Evangelio según san Marcos 8,1-10
En esos días, volvió a reunirse una gran multitud, y como no tenían qué comer, Jesús llamó a sus discípulos y les dijo:
“Me da pena esta multitud, porque hace tres días que están conmigo y no tienen qué comer.
Si los mando en ayunas a sus casas, van a desfallecer en el camino, y algunos han venido de lejos”.
Los discípulos le preguntaron: “¿Cómo se podría conseguir pan en este lugar desierto para darles de comer?”.
El les dijo: “¿Cuántos panes tienen ustedes?”. Ellos respondieron: “Siete”.
Entonces él ordenó a la multitud que se sentara en el suelo, después tomó los siete panes, dio gracias, los partió y los fue entregando a sus discípulos para que los distribuyeran. Ellos los repartieron entre la multitud.
Tenían, además, unos cuantos pescados pequeños, y después de pronunciar la bendición sobre ellos, mandó que también los repartieran.
Comieron hasta saciarse y todavía se recogieron siete canastas con lo que había sobrado.
Eran unas cuatro mil personas. Luego Jesús los despidió.
En seguida subió a la barca con sus discípulos y fue a la región de Dalmanuta.
Me da pena
1) Pena: A Jesús le da pena el dejar a la gente así. Él piensa en sí y piensa en el otro. Esta es una de las características de Jesús que nosotros los pastores debemos siempre de cuidar: pensar en la gente, en el que busca la palabra de Dios. Estar atentos a las necesidades del hermano y pensar también que el otro renuncia, sufre y lucha. Esta es una de las claves del pastorear: hacerle la vida más fácil al otro.
2) Con lo que cuentan: Jesús no es que les hace fácil las cosas y como el solucionador de todos. Él hace que también haya un aporte. No le dejes todo el rollo a Jesús, vos también pone de lo tuyo y da tu aporte, lo poco puede ser mucho. No seas como ese estudiante que pide el milagro de aprobar, pero ni siquiera se esfuerza por estudiar. O como ese hombre que le pide a Dios un buen trabajo, pero ni siquiera se pone a buscar.
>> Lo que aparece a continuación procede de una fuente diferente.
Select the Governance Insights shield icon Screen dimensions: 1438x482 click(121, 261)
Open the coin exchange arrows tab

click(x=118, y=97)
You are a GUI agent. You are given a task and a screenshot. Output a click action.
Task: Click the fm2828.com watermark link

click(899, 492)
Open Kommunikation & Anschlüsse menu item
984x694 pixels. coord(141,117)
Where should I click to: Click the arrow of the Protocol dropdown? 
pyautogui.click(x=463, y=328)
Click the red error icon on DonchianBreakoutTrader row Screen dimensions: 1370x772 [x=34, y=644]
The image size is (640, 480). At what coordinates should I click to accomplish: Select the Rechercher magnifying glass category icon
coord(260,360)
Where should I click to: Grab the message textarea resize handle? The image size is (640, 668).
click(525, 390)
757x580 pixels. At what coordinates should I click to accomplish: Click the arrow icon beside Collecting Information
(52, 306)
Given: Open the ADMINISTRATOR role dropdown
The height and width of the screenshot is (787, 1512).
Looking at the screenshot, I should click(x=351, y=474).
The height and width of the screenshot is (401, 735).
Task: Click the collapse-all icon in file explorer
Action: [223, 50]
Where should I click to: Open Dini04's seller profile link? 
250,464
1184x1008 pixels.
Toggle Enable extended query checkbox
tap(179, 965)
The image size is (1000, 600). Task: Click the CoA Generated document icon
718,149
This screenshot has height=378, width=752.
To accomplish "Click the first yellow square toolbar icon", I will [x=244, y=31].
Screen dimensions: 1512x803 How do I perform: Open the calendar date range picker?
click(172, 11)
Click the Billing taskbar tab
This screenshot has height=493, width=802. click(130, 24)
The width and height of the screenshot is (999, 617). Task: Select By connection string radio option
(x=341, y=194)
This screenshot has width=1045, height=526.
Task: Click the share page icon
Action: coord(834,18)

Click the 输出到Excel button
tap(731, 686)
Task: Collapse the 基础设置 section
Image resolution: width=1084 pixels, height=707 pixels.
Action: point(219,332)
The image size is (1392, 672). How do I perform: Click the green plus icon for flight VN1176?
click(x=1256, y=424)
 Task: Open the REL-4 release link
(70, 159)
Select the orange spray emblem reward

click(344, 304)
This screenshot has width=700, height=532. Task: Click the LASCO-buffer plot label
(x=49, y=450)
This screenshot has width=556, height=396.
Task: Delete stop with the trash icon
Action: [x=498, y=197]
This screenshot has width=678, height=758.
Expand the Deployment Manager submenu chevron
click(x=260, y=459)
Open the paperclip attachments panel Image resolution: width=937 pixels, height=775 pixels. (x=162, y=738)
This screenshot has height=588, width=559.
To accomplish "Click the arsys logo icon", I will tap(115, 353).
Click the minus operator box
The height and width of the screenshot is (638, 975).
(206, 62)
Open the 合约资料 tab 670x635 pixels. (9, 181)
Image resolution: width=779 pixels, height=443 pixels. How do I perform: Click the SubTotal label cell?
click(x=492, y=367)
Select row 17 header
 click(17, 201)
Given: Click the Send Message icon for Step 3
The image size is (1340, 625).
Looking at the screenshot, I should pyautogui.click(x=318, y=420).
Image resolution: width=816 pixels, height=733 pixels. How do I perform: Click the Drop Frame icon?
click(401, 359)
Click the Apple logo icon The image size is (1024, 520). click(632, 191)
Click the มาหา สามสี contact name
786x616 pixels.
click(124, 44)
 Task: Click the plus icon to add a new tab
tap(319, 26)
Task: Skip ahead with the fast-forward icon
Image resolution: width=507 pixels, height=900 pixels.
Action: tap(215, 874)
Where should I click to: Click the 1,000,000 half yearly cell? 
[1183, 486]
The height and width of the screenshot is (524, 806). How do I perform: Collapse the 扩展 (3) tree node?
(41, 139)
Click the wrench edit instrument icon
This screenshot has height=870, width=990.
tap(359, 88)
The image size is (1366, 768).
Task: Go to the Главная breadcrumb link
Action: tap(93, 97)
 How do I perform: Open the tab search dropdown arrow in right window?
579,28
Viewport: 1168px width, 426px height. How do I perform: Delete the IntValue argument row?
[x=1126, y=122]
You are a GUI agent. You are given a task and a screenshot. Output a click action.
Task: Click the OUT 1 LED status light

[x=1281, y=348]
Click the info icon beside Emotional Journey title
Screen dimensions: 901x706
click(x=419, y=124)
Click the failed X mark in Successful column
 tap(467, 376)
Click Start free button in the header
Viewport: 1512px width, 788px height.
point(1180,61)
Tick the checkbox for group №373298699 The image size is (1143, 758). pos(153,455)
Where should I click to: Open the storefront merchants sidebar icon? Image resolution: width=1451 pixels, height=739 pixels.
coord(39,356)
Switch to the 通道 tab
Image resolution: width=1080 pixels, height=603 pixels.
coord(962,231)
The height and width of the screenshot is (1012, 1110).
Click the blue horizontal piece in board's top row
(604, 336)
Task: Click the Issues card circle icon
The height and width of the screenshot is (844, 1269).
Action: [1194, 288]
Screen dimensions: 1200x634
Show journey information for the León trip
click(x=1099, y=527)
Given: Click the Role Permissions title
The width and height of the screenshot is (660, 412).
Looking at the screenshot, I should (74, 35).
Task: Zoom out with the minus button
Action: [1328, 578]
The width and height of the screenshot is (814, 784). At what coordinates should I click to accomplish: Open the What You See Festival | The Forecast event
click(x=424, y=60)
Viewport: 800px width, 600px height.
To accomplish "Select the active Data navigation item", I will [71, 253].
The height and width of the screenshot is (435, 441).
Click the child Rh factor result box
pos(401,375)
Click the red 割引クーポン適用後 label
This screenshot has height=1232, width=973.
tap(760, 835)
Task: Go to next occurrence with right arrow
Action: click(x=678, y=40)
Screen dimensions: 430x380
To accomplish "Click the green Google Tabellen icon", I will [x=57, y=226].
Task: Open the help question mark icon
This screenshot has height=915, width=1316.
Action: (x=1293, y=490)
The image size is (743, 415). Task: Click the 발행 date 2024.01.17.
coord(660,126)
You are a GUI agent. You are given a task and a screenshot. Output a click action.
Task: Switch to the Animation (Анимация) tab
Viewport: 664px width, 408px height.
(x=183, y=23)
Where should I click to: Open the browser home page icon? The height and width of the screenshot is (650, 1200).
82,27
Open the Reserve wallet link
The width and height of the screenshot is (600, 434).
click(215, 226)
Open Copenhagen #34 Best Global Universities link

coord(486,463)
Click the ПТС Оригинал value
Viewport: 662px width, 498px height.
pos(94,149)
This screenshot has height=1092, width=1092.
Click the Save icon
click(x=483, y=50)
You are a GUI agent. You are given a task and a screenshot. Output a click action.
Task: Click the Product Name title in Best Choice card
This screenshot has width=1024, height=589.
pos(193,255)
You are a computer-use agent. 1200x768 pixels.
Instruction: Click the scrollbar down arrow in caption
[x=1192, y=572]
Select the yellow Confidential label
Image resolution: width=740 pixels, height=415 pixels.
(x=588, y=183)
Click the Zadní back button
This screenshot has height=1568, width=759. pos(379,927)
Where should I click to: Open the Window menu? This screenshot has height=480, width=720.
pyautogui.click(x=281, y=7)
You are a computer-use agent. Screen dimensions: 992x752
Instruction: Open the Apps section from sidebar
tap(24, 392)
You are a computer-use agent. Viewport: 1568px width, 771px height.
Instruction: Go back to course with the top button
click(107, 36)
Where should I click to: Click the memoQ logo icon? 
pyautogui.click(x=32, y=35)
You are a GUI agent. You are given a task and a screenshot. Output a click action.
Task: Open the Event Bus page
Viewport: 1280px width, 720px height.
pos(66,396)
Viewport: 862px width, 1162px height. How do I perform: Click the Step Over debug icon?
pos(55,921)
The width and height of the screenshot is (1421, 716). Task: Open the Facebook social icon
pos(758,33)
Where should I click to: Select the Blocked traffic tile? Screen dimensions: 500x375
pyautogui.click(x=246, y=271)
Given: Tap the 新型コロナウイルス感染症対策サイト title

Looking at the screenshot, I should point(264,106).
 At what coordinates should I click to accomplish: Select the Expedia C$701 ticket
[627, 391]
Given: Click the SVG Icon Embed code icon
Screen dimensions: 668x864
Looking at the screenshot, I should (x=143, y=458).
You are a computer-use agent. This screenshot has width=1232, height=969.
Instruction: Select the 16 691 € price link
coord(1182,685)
3) Sacia: Jesús sacia, llena, logra que la gente consuma y quede tranquila, pero es el esfuerzo de todos que lleva a que todos se llenen. Jesús sí que sabe de trabajar en equipo. Hoy no te hagas el salvador de todo. No todo corre por vos, busca a Dios y también aprende a trabajar en equipo. Hasta el cielo no paramos.